Monday marked the last day of BlazeAid fencing in the Snowy Valleys, wrapping up a monumental 18-month effort.
Coordinator Steve Matthews said the work is far from over, but the camp has done about all it can do. He’s hopeful the community will continue to support one another, with those who have been helped by BlazeAide “paying it forward” to their neighbours.
“There’s still lots and lots of work to be done, but unfortunately, I’m taking a month off, and I suppose it’s time for BlazeAide to move on,” he said.
“There’s another fire season coming, and who knows what work there will be out there for the next six months or so.”
Mr Matthews has been part of the camp since it opened in mid-January 2020, living off his long service leave payments. He’ll take a month off and then head to Wauchope to relieve coordinator Christine Male, who helped establish the camp in Adelong.
“It’s been a small camp, but we’ve been able to do quite a bit of work over the last three months,” he said.
“Unfortunately, it’s just coming to an end.”
Since it opened, the camp has served a total of 40,211 meals, building 585.1 km of new fencing and removing 593.1 km of burnt and damaged fencing.
In total 453 properties registered for assistance. 396 have been helped, with 311 of those farming projects fully completed.
Mr Matthews said the completion rate of just under 70 per cent was pleasing, but showed there are still farmers in the early stages of recovery, especially around Tumbarumba where the camp has recently been focussed.
“If I had enough crew up in Tumbarumba, we could be still here for six more months,” he said.
“Most of the Tumbarumba people we’ve been to have lost houses, not just fences.
“Sitting here, looking out over the gorgeous main range, there’s snow on the Snowys and there’s a vacant block where a house was. It’s tough.”

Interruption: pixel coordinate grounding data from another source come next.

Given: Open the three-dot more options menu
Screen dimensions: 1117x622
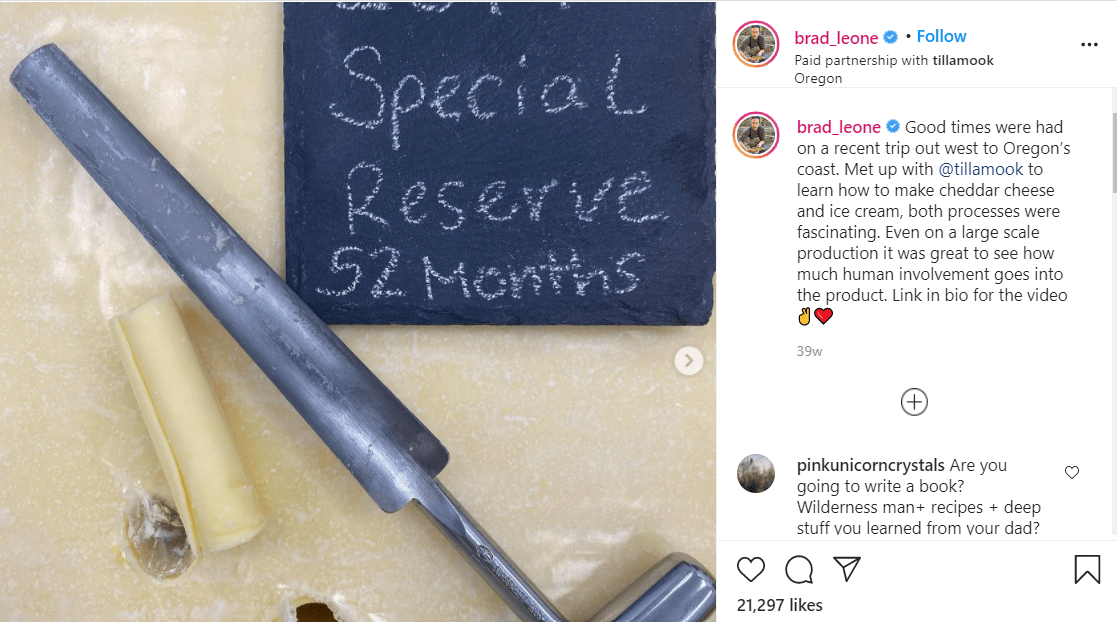Looking at the screenshot, I should pos(1089,44).
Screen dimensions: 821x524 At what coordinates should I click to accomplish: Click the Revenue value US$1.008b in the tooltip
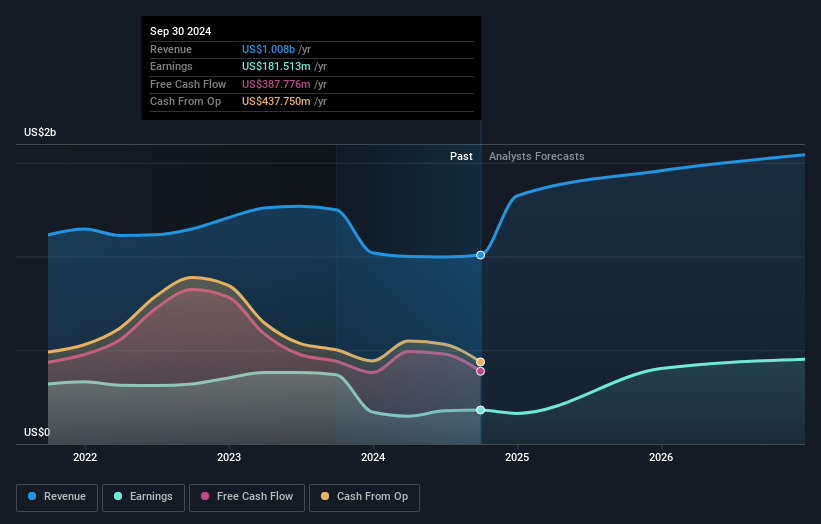[269, 49]
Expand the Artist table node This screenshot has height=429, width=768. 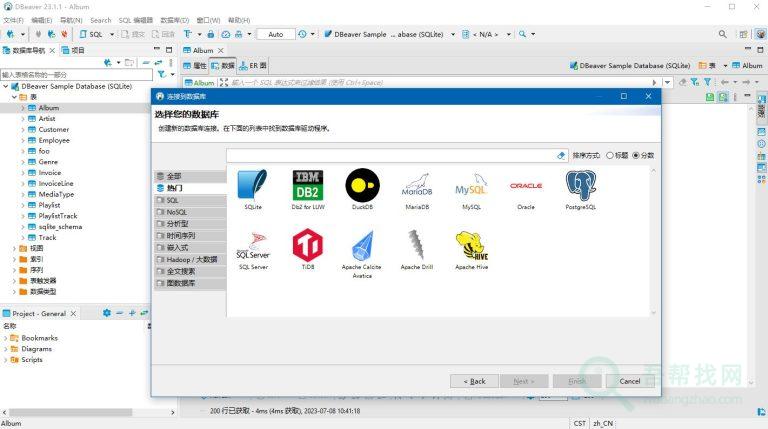23,118
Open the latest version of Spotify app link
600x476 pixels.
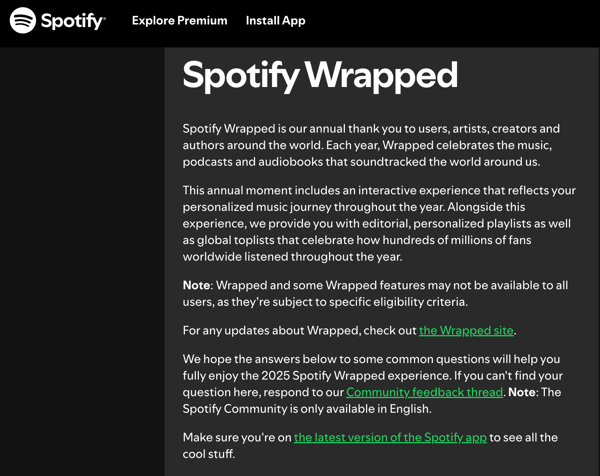pyautogui.click(x=390, y=438)
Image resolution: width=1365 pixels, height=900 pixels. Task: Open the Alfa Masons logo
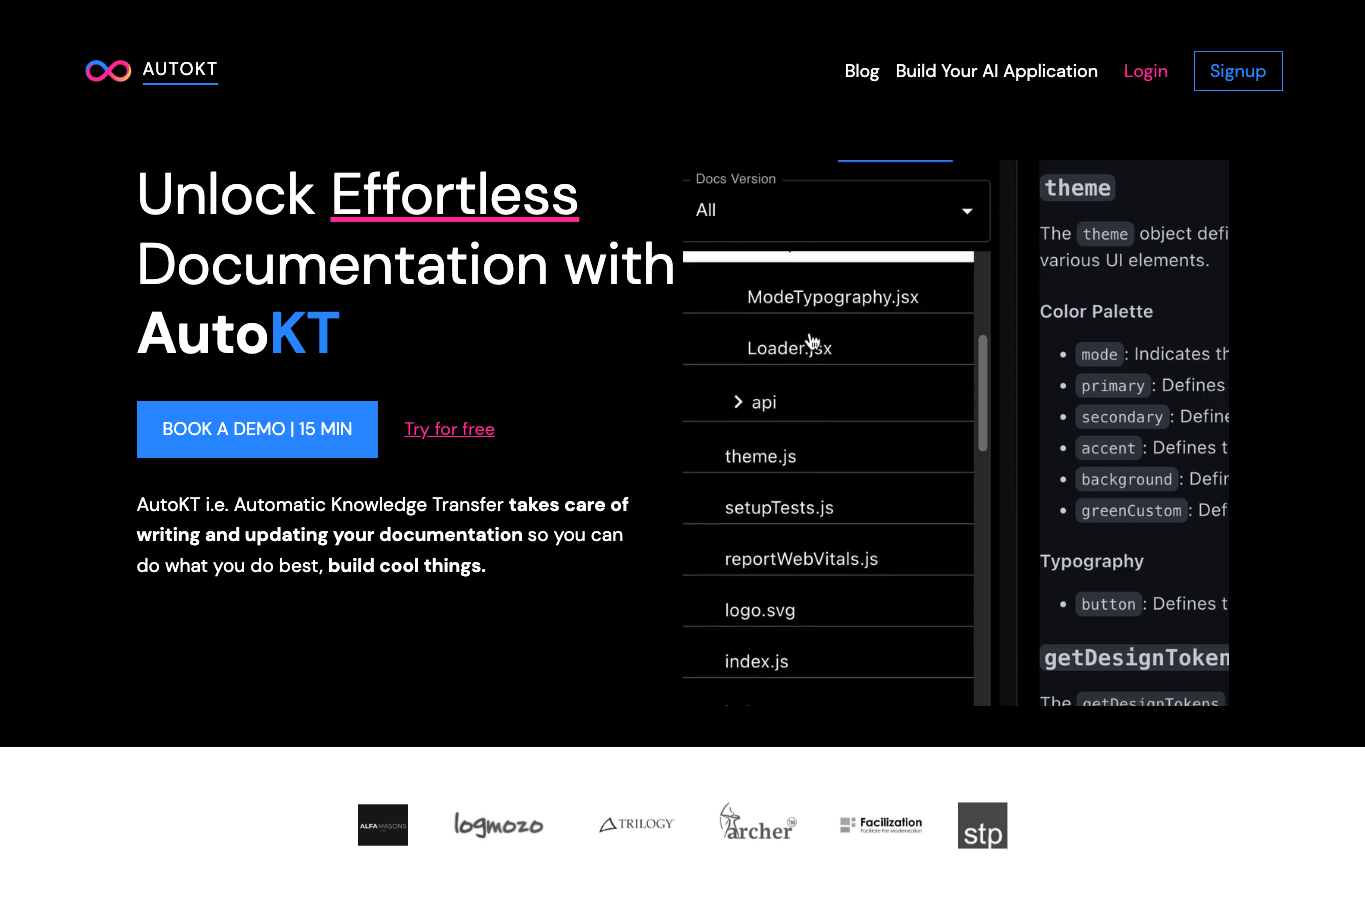(383, 825)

Mr Matthews thanked the Snowy Valleys Council, and especially Andrew Rae and Mayor James Hayes, for their support.
“Without those guys working hard to make it happen, it wouldn’t have happened,” he said.

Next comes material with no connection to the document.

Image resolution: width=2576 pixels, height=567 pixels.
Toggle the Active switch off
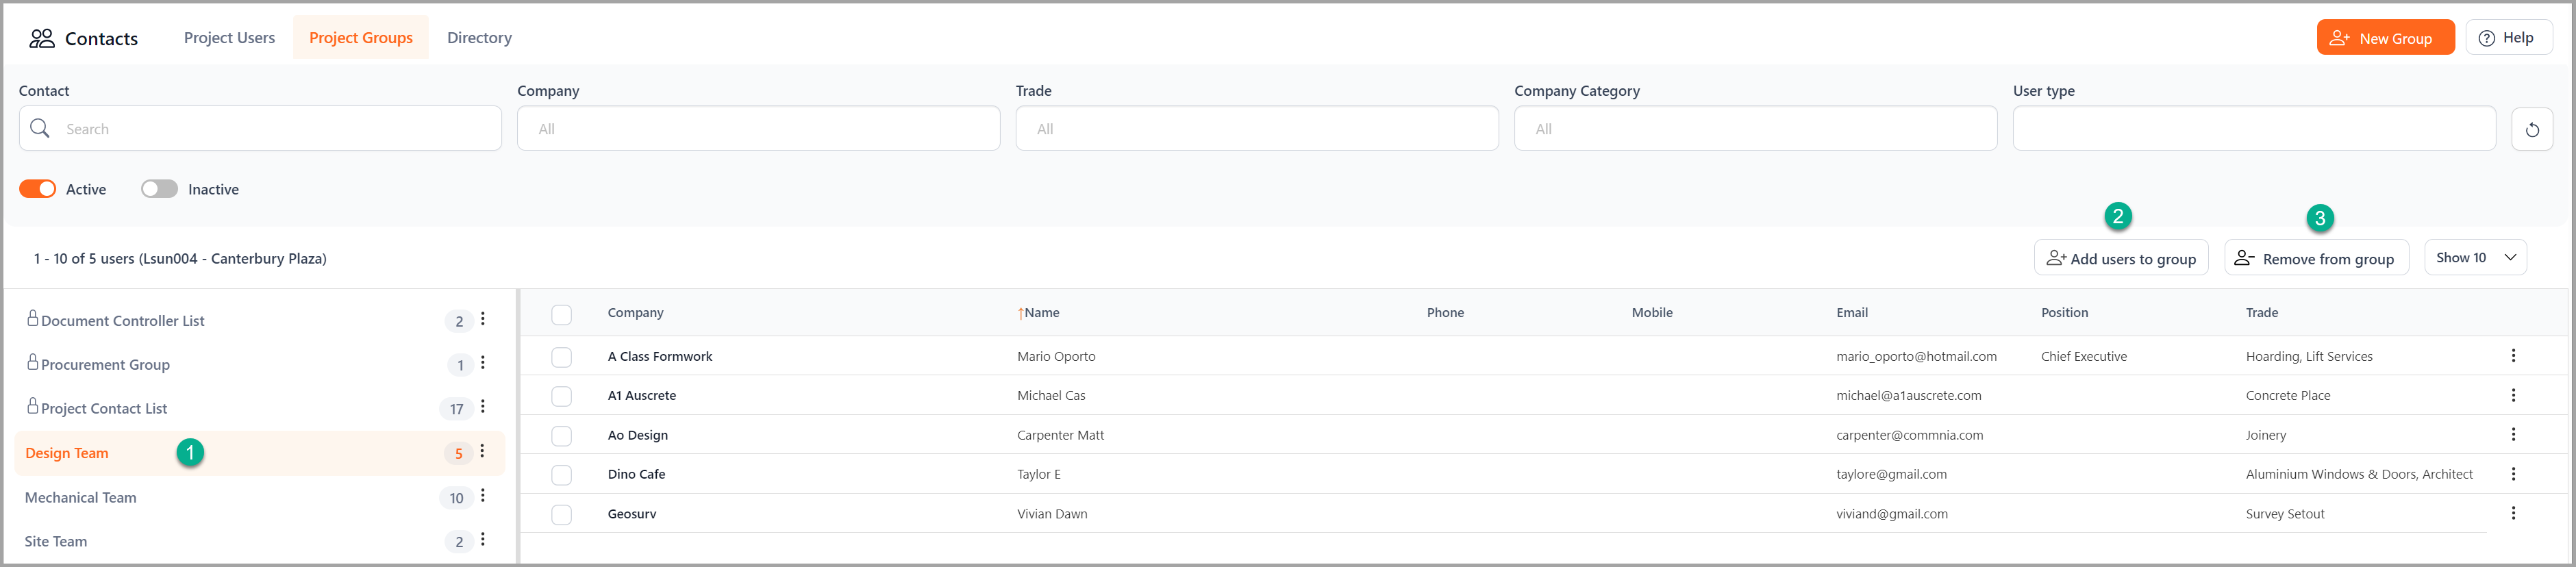point(38,189)
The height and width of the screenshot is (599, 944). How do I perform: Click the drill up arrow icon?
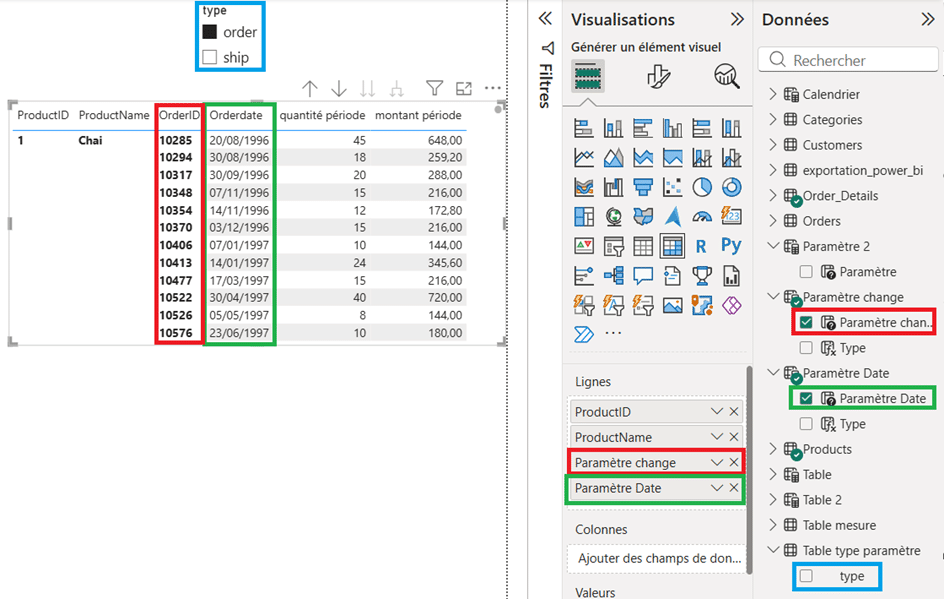[310, 89]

Cr Hayes said he was grateful on behalf of the community for the work done by the 1304 volunteers, led by Ms Male and Mr Matthews.
“They’ve been magnificent,” said Cr Hayes.
“They’ve been wonderful for the community and when you look at what the volunteers have done, and it’s not just the BlazeAid volunteers, it’s the local volunteers; they served nearly 40,000 meals and that’s the local people serving those meals, which I think is pretty amazing.”
Cr Hayes also mentioned corporate sponsors, like Tumut Toyota, who donated a vehicle to the camp for six months, free of charge.
The mayor said it was sad to see the volunteers go, but felt the community has been “very, very fortunate to have had them for the amount of time that we have.”
“A lot of it has to do with the calibre of coordinators that we’ve had,” he said, naming Mr Matthews and Ms Male.
The camp will wrap up this week, logging a total of just over 17,400 volunteers to date, harnessing a volunteer base with an average age of 50.5 years. The economic contribution of the camp to the community ran up to an enormous $575,925.68.
“Thank you to the locals, Tumut, Adelong, Batlow, Tumbarumba, the entire region,” said Mr Matthews.
“They’ve been fantastic; the amount of support we’ve got from everybody has been amazing.”